## [What this task involves]
Please copy the records word for word, from the first line up to and including the line with "coordinates (20, 71).".

## [Material for this exercise]
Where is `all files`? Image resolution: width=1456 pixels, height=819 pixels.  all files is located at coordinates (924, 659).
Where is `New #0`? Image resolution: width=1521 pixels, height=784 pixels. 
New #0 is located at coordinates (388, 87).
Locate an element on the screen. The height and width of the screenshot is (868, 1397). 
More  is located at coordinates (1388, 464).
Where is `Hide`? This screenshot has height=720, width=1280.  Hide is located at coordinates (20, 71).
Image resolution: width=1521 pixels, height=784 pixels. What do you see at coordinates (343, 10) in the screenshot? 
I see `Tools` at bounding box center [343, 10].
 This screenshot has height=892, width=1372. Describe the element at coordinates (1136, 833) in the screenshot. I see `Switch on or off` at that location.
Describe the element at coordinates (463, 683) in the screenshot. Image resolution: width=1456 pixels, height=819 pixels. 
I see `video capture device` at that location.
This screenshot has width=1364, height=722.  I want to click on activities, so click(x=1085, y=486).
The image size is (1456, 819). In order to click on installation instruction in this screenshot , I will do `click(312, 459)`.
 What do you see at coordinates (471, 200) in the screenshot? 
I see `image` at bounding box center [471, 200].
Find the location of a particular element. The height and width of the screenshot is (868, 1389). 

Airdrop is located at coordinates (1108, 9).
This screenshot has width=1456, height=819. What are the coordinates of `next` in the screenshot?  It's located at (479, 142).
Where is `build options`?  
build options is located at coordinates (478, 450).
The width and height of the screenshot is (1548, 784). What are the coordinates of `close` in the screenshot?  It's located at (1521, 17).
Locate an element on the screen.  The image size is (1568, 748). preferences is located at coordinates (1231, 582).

## [Exercise output]
Where is `all files`? Image resolution: width=1456 pixels, height=819 pixels.  all files is located at coordinates (924, 659).
Where is `New #0`? Image resolution: width=1521 pixels, height=784 pixels. 
New #0 is located at coordinates (388, 87).
Locate an element on the screen. The height and width of the screenshot is (868, 1397). 
More  is located at coordinates (1388, 464).
Where is `Hide`? This screenshot has height=720, width=1280.  Hide is located at coordinates (20, 71).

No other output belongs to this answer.